* _Exercise instructions_: Output exactly the lines from the one containing "At what coordinates should I click to accomplish: Tap" through the final line of the entries below, both included, and skip the pictures.

* _Screenshot grounding data_:
------------------------------------------------------------------------

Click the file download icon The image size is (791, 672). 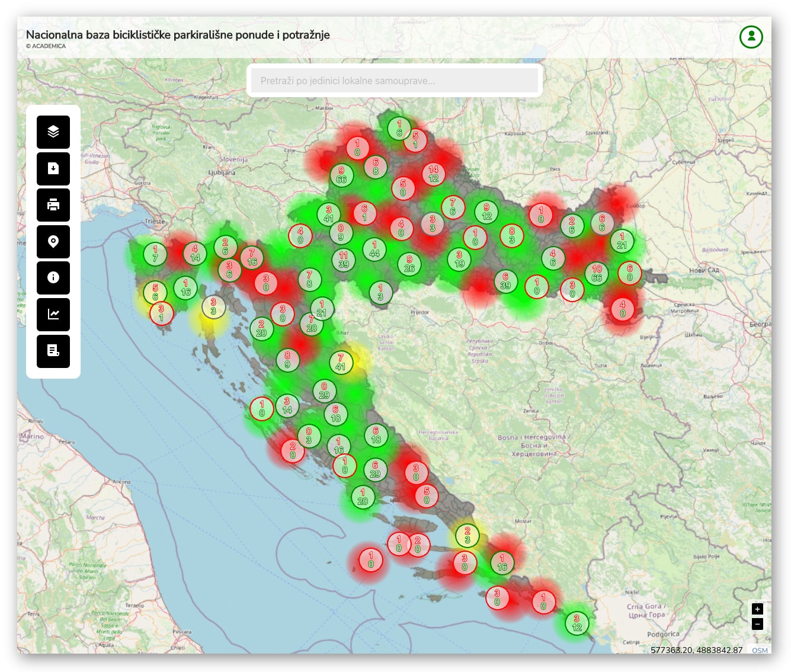(53, 168)
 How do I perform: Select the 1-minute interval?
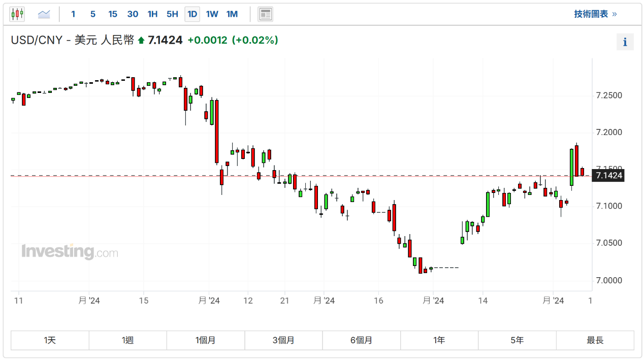73,14
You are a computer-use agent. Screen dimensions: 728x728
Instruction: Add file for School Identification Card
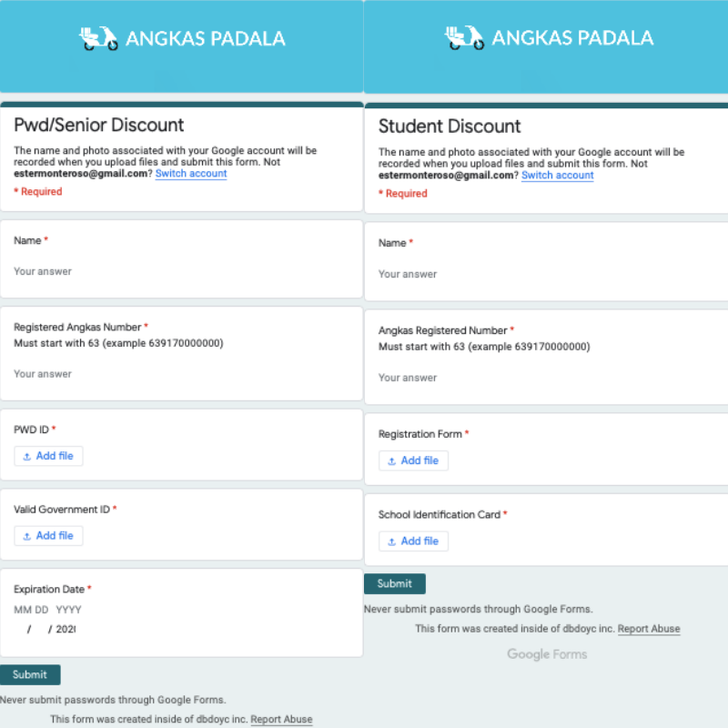pyautogui.click(x=413, y=541)
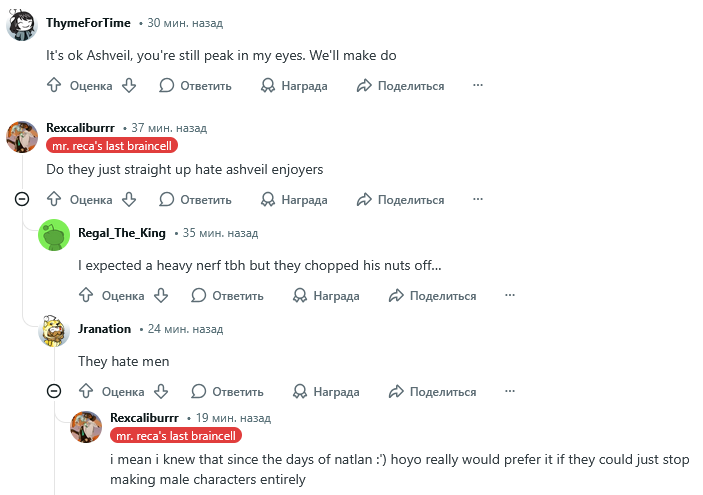Downvote ThymeForTime's comment
Image resolution: width=703 pixels, height=495 pixels.
[128, 86]
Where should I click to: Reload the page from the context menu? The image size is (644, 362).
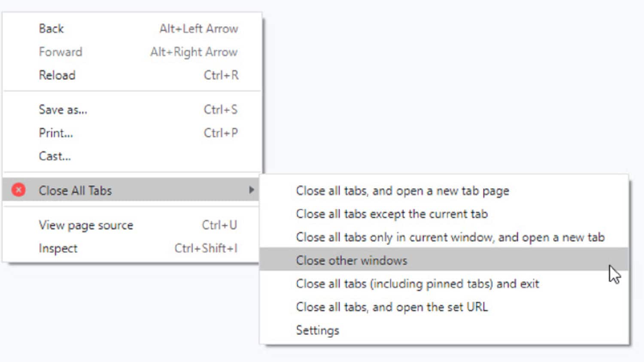(x=57, y=75)
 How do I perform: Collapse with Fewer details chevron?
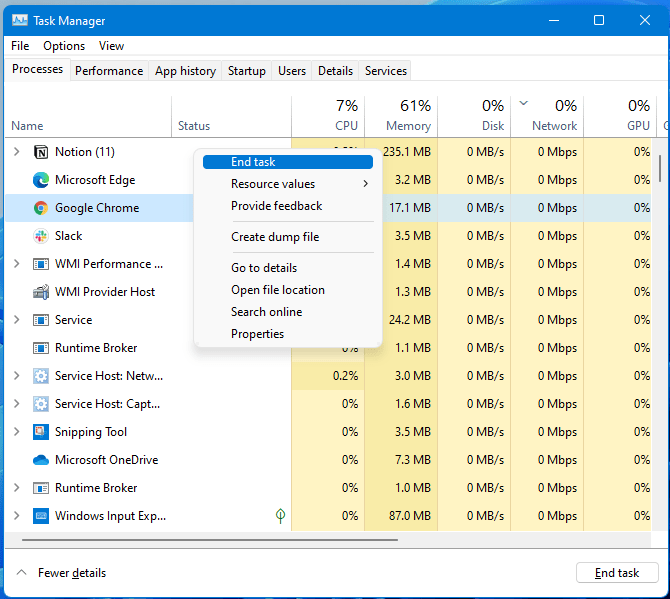(21, 573)
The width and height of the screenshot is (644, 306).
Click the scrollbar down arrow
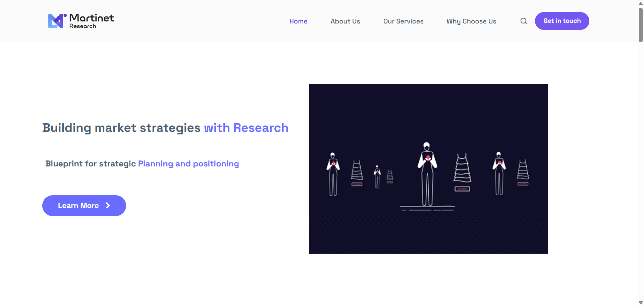[641, 303]
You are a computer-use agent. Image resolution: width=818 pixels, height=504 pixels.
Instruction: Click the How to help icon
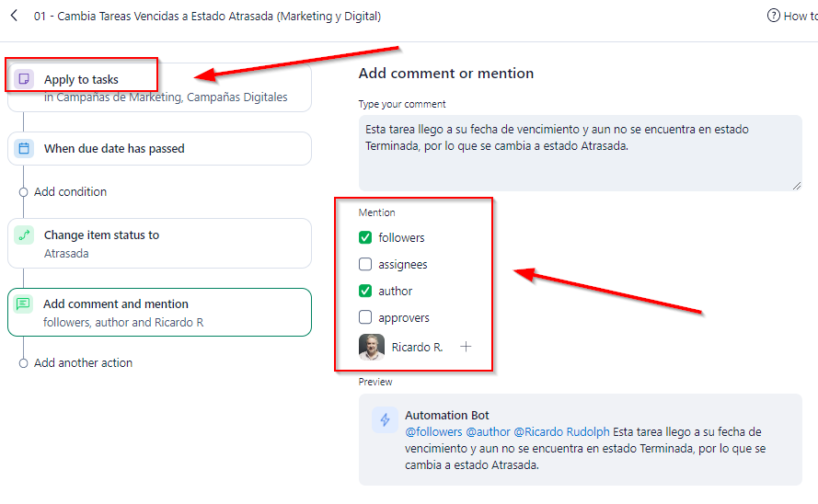(773, 16)
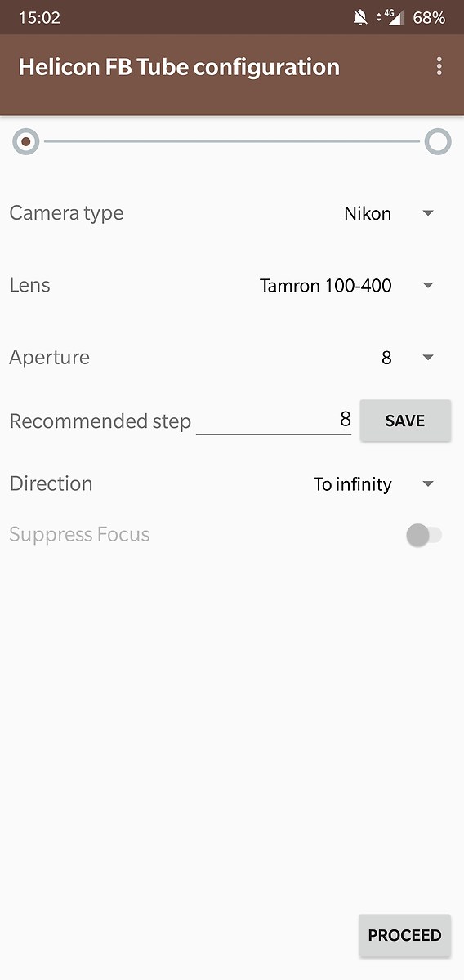Tap the To infinity direction value
The width and height of the screenshot is (464, 980).
(x=353, y=484)
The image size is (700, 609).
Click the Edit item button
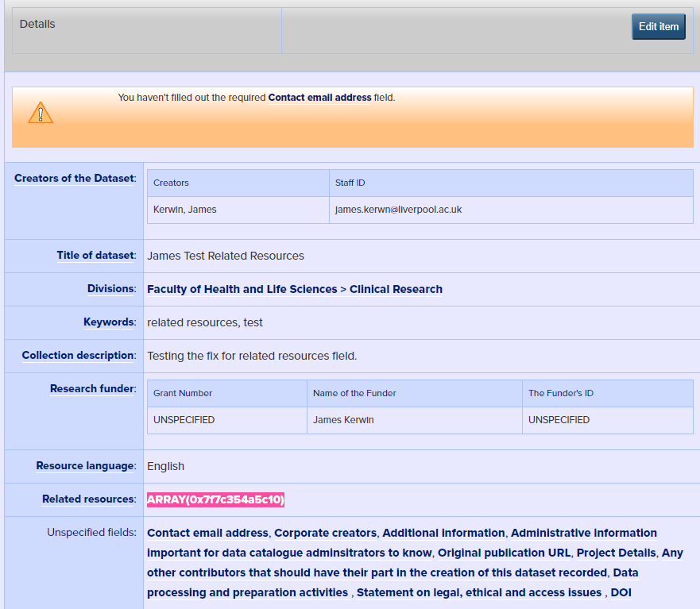pyautogui.click(x=658, y=26)
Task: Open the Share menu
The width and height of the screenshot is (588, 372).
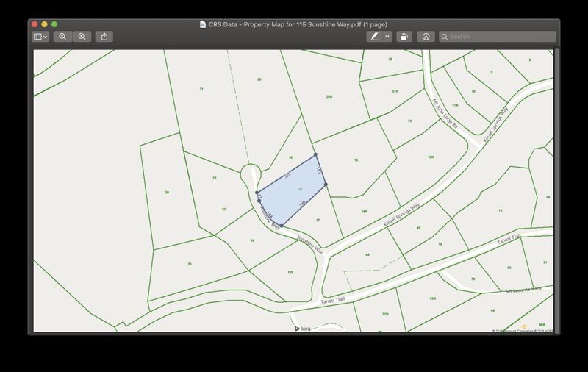Action: pos(104,36)
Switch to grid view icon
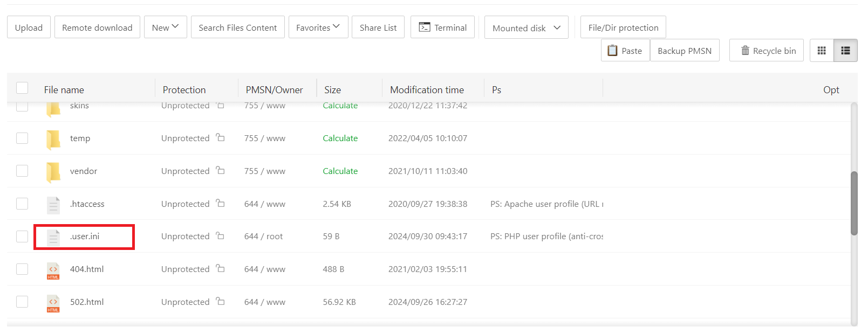Screen dimensions: 868x334 pos(822,51)
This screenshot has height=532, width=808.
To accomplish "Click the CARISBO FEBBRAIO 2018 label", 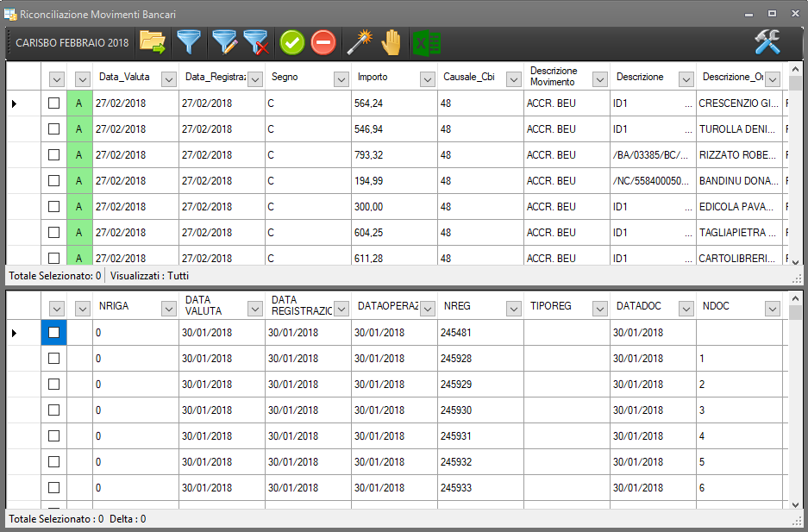I will [72, 42].
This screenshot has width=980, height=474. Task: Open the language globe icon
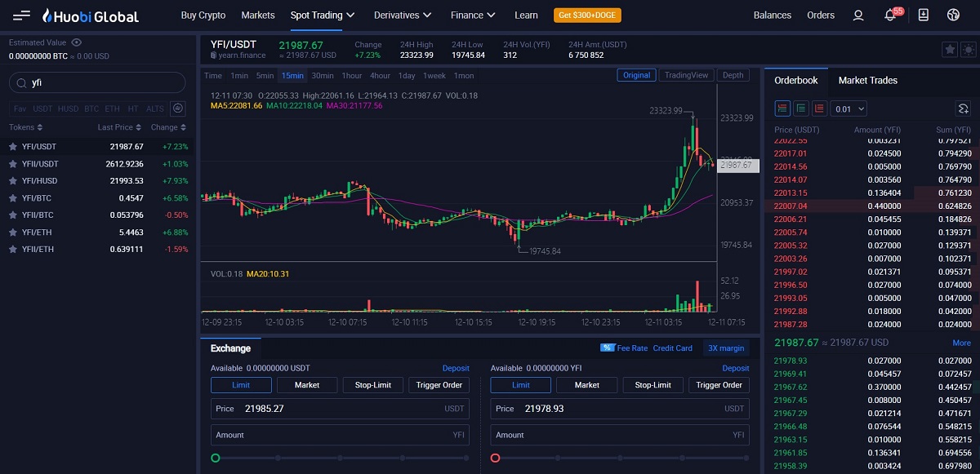click(x=953, y=16)
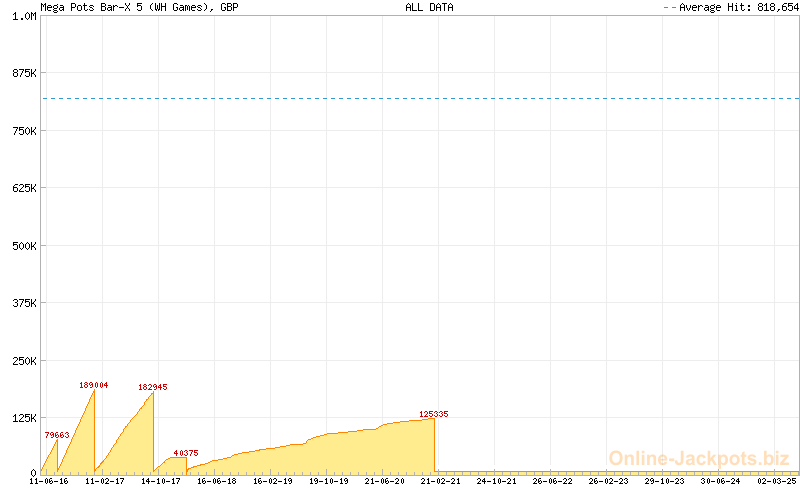Screen dimensions: 800x490
Task: Click the 1.0M y-axis label
Action: (x=23, y=17)
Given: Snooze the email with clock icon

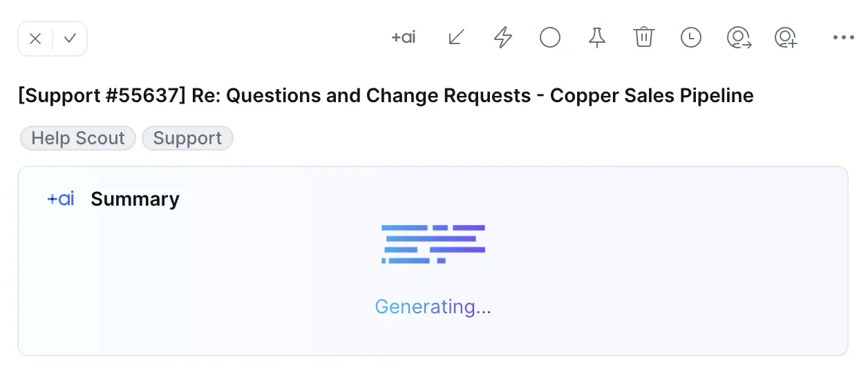Looking at the screenshot, I should coord(691,37).
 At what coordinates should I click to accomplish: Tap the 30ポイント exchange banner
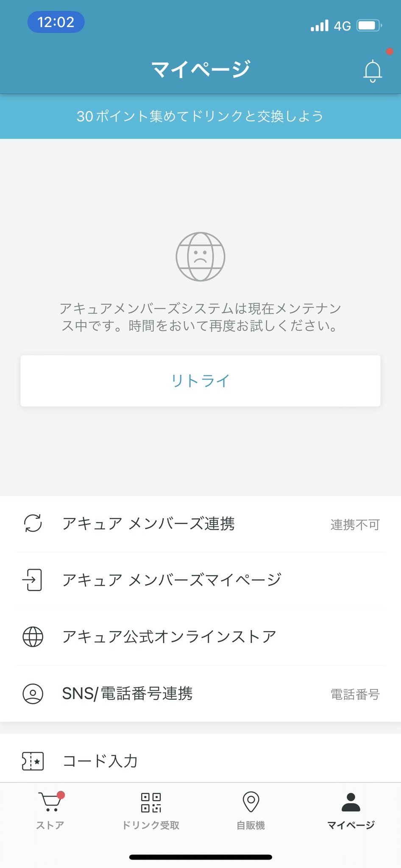point(201,116)
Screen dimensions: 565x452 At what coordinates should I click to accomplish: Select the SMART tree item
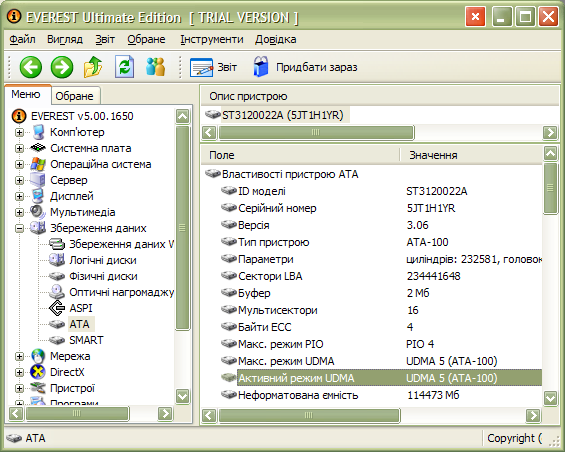[86, 340]
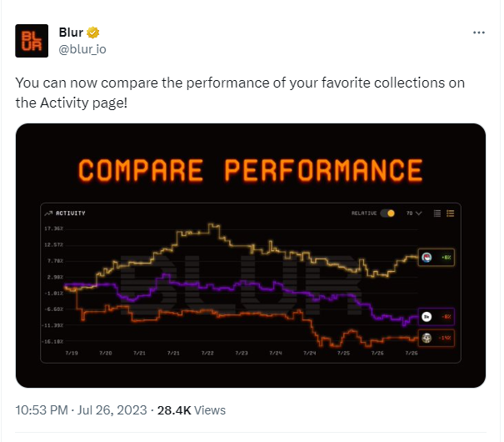Screen dimensions: 504x442
Task: Select the detailed list view icon in orange
Action: (450, 213)
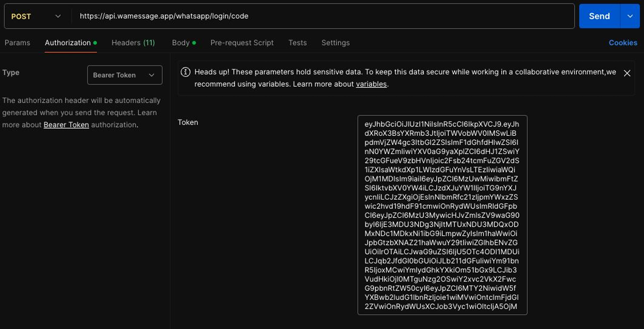This screenshot has width=644, height=329.
Task: Go to the Body tab
Action: point(181,43)
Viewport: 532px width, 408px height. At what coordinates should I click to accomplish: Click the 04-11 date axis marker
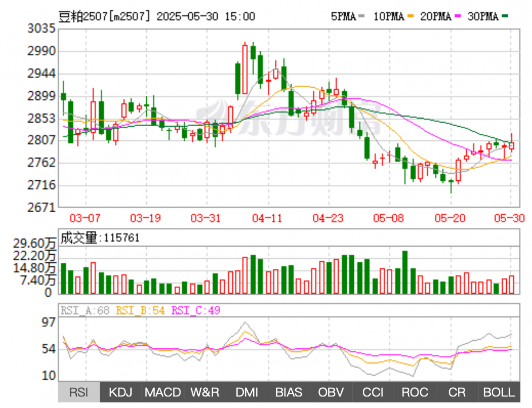[266, 218]
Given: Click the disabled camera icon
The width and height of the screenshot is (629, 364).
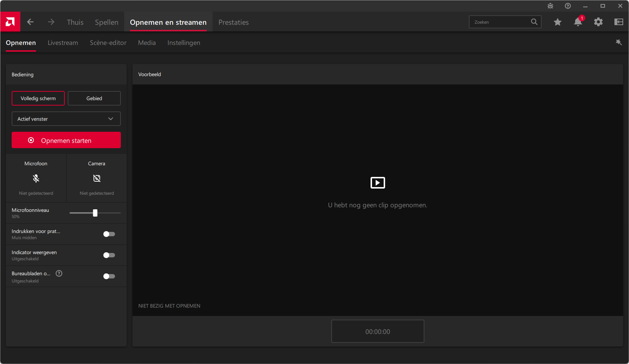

------------------------------------------------------------------------

* _Solution to the exercise_:
 At what coordinates should I click to accomplish: Tap the 30ポイント exchange banner
point(201,116)
Screen dimensions: 565x452 At what coordinates should I click to accomplish: Select the SMART tree item
[86, 340]
Screen dimensions: 504x442
Task: Select the detailed list view icon in orange
Action: (450, 213)
This screenshot has width=644, height=329.
Task: Go to the Body tab
Action: point(181,43)
Viewport: 532px width, 408px height. At what coordinates should I click to accomplish: Click the 04-11 date axis marker
[266, 218]
Given: Click the disabled camera icon
The width and height of the screenshot is (629, 364).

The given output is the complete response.